From this to what?

From this to what?
Very post war baby!

Friday, 13 February 2009

A MUST READ

You will see that the bedside reading has been updated! May I suggest that you spend around £8.99 for one of the most enlightening, disturbing and yet still relevant pieces of modern literature I have come across for many a day?
The Hounding of David Oluwle

"Leave David to me " or words to that effect struck me in the book.They are spoken by one of the two police officers convicted of assaults on David Oluwale. The use of this mans first name is incongruous given his inhumane treatment by these officers and give a glimpse of what might have been a more indepth relationship between these officers and Oluwale than one of bully and victim. This book is not an attack on the police or other Criminal Justice agencies and public bodies,nor is it pre occupied with institutional racism.It is an account of an immigrants life in Leeds in the context of a changing police force and a changing city.The police officer Kitchin and Ellerker have become dinosaurs in the force and they know it and one has a sense of their growing sense of inadequacy and powerlessness in a changing job and city.They exert their pathetic power and control over Oluwale. We are left with some sympathy for the officers as Aspden gives powerful accounts of their personalities and backgrounds and the lonely death of Kitchen. That Oluwale passes through the hands of other Institutions and Authorities and no help is seemingly given is not surprising given the historical context of the book but it leads the reader to ask if much has changed since.The vulnerable and dangerous still fall through loopholes and safety nets today as revealed by subsequent enquiries into preventable murders and deaths. Nationality Wog is so thoroughly reserached and touches on so many institutions and individuals in order to put the story into as wide a context as possible that one wonders how Aspden manages to bring all the threads together.He does achieve this and the book culminates thankfully not in a dull account of the trial of the police officers but in a skillful account of the best bits of the court scene and lovely portrayals of the QC's in the case. The detail in the book will delight anyone familiar with Leeds from descriptions of the shop door ways where Oluwale slept and received his beatings to the position of Leeds United at the time and an account of their black players. The book has been described as brave and it is right from its almost shocking title to the authors attempt to speak to Ellerker in his driveway.
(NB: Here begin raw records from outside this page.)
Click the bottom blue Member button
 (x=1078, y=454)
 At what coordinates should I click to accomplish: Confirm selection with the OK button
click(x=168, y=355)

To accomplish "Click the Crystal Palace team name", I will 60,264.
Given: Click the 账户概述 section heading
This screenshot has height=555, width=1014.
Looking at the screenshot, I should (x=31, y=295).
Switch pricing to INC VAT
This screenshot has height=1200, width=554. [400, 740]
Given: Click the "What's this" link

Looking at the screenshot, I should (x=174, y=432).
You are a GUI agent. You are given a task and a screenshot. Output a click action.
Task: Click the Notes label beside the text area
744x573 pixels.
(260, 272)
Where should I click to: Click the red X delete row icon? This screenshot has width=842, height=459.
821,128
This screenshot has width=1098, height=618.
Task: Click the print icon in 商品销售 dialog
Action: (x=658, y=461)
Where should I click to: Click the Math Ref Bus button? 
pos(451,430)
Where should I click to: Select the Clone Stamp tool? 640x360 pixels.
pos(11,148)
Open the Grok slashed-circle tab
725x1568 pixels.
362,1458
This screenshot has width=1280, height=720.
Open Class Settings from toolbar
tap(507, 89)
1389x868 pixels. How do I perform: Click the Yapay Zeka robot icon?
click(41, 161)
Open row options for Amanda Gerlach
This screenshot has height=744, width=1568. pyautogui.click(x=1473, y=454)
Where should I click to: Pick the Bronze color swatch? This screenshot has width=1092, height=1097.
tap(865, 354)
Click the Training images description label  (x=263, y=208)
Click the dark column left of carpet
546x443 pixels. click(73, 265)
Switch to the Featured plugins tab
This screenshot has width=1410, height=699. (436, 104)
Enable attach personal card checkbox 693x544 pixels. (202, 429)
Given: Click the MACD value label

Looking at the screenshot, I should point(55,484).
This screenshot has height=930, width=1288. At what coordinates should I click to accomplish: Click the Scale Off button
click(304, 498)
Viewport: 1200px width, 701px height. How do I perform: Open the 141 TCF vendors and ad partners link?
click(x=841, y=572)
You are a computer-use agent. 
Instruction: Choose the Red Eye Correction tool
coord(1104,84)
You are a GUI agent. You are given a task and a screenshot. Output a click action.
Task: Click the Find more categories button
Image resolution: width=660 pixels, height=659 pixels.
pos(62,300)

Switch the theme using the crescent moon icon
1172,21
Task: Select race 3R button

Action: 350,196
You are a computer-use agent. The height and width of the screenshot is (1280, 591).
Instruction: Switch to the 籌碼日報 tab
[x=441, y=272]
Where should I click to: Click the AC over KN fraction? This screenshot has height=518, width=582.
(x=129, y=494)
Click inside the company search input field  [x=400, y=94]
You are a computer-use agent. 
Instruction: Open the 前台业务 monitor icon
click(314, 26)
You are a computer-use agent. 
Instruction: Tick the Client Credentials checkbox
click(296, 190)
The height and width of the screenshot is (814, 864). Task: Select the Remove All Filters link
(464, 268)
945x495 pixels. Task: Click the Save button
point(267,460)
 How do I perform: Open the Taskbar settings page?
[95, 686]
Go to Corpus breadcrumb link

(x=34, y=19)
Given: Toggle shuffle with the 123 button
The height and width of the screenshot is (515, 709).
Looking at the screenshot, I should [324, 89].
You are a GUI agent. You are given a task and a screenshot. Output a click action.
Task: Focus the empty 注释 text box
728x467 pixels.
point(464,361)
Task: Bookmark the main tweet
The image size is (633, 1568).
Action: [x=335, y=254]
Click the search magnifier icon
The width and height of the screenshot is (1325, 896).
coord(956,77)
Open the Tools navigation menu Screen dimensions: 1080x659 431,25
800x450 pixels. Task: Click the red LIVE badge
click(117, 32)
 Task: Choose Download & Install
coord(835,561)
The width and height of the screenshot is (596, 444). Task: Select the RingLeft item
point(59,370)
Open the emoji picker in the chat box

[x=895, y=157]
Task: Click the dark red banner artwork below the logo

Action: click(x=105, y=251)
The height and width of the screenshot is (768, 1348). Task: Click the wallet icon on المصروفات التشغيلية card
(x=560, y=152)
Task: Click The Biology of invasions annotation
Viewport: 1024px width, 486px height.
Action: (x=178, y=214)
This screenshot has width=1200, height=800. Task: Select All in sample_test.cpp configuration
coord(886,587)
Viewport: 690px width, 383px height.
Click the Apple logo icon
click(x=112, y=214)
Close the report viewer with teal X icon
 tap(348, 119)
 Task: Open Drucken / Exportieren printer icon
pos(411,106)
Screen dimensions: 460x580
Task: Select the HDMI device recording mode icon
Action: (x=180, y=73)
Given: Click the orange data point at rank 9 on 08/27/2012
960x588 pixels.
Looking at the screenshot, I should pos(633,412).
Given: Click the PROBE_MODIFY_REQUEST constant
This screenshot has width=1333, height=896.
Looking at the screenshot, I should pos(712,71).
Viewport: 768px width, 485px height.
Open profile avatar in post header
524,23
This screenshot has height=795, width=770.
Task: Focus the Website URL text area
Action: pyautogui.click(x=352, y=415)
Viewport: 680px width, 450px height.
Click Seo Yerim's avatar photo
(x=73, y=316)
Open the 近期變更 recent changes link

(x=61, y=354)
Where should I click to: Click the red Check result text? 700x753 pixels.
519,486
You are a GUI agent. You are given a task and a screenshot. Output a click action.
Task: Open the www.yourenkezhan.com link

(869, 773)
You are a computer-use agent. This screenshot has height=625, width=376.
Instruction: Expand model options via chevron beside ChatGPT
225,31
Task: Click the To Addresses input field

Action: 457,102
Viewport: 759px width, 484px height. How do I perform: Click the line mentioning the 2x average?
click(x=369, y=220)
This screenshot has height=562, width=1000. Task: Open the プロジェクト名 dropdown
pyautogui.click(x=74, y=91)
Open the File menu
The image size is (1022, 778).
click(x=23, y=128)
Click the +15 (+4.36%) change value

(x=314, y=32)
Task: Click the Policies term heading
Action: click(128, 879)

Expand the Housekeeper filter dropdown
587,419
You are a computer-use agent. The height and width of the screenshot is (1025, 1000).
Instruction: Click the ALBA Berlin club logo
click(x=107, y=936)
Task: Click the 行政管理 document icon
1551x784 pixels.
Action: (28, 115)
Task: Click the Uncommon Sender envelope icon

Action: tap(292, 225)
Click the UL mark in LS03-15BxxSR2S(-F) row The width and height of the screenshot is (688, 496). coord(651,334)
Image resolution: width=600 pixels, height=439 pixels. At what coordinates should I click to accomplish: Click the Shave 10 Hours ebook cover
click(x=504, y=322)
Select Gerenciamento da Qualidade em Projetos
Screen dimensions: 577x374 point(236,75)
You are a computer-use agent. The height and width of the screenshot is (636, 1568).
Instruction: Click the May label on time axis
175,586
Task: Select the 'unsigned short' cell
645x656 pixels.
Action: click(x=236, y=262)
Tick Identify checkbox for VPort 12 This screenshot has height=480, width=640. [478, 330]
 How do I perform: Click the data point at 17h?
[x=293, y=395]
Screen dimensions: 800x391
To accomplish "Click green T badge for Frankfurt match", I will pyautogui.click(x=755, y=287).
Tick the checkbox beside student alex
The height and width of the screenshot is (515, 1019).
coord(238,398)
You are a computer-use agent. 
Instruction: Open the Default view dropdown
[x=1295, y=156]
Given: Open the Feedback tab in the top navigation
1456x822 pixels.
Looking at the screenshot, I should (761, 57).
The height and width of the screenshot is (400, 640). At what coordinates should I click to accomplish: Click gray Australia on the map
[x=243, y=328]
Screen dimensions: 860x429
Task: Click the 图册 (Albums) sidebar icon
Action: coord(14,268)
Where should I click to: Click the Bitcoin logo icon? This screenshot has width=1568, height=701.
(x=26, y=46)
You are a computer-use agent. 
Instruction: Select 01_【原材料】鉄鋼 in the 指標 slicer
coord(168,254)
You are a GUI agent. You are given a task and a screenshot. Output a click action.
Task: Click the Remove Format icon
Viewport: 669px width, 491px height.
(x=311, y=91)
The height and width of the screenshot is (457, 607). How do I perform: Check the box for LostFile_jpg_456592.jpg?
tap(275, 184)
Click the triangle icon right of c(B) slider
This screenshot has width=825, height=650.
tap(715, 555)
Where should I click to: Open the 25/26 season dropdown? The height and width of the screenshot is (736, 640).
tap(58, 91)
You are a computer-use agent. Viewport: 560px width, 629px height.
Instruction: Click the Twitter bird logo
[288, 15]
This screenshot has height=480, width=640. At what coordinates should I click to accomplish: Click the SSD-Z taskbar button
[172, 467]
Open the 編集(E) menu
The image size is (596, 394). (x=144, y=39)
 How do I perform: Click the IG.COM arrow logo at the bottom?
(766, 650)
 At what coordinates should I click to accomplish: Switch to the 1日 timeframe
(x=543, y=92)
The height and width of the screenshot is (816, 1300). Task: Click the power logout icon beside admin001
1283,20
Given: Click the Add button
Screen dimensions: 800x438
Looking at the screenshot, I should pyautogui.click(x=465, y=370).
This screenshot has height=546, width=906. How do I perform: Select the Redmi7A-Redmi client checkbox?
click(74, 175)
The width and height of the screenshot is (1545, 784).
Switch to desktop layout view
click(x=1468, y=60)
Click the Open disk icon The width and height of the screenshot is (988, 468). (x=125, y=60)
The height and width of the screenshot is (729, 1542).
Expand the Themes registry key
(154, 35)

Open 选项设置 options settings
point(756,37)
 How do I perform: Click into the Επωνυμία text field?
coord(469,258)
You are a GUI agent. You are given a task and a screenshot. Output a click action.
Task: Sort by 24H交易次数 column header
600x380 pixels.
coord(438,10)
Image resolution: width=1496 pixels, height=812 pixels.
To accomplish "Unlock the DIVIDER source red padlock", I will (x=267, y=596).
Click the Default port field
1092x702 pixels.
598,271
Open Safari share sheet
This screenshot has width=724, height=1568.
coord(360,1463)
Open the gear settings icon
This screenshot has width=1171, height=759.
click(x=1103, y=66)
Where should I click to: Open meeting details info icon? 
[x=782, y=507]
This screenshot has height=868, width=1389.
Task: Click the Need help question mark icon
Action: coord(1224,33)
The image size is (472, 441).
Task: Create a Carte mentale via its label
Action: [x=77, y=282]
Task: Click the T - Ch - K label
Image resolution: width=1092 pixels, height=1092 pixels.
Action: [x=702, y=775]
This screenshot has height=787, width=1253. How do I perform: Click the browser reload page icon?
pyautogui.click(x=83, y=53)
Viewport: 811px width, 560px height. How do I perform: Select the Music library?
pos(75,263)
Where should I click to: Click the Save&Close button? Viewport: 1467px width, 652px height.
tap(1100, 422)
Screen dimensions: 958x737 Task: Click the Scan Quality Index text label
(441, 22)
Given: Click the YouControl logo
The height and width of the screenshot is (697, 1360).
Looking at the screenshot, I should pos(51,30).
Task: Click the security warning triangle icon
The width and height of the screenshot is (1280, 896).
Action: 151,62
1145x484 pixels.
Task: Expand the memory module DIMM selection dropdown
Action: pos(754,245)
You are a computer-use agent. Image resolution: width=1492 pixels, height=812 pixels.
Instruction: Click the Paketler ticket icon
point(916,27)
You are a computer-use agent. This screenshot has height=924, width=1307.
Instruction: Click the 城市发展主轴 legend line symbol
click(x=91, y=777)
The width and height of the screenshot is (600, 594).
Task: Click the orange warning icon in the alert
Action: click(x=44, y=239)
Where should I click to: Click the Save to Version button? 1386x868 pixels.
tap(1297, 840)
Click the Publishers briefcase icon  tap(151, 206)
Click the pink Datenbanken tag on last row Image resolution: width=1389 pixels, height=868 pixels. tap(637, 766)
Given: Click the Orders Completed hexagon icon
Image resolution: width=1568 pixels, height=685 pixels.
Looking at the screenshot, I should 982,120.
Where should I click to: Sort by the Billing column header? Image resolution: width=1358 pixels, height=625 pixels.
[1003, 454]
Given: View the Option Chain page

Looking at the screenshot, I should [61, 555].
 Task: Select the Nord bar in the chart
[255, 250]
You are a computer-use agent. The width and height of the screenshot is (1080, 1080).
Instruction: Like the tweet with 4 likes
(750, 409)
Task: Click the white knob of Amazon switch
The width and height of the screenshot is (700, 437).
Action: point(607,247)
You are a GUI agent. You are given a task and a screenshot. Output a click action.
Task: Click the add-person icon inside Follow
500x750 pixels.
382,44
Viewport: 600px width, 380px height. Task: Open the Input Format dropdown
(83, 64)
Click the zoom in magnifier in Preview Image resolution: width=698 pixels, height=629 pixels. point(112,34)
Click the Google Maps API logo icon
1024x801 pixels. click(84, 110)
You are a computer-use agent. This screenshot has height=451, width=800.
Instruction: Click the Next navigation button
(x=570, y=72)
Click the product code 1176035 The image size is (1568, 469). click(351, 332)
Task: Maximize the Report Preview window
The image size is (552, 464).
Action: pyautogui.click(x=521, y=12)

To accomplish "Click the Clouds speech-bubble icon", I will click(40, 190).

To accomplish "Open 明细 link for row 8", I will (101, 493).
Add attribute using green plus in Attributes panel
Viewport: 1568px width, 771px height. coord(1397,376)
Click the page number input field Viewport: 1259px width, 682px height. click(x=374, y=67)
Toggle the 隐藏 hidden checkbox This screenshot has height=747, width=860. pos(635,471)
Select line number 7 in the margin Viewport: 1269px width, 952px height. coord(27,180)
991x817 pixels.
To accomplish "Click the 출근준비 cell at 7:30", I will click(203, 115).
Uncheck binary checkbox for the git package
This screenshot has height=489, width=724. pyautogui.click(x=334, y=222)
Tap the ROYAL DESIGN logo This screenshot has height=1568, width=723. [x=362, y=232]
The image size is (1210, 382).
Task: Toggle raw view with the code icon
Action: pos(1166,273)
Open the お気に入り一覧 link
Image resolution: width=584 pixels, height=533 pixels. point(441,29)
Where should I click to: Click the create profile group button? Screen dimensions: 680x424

Presently the stage play based on the book is in rep at the West Yorkshire Playhouse and time allowing - Leeds being about an hour away from Austwick - I hope we may be able to catch it!
Hope you all have a great Valentine's Day - this is not the present you are looking for to perk up you love life - bust still should be read is you are interested or involved in any of the issues. I would put it on the complusory list for any mental health student/worker!